Archive for the ‘Kids’ Category

I was reading an article this morning about how the human brain rewards negative thinking. It explained that as a natural defense mechanism, our brains are wired to reward the negative thoughts with a rush of dopamine.

Paying attention to the negative is what has kept the human race alive. The article made the comparison of stopping to smell the roses or paying attention to the tiger stalking you behind the roses. The negative was rewarded in your brain as a feedback loop to keep you alive. The brain’s default position is negative. The article explained how happiness took effort. Happiness definitely is not the default setting of our brain. You have to get out and experience life. You have to make the effort to be a part of something.
I’ve learned just coasting through your day doing the things you have to do definitely doesn’t make you happy. You have to experience more of life than just working and going home and watching TV.

I am the father of two boys and have a wonderful wife.

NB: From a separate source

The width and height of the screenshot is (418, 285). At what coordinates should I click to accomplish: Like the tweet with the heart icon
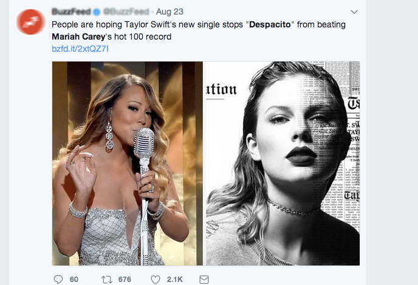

I feel like I owe it to them to give them life experiences. My oldest, eleven, is very active in sports and school. He also trains in jiu Jitsu with me. The little one is only three, but when we are training he is right there with us. Giving them experience also means preparing them for life. As a western society we tend to think our school system prepares our kids for life. It does only to a point, but it is up us to prepare them. Ok that is a topic for another day, but I want to get back to happiness. It is a simple formula. Happiness is doing.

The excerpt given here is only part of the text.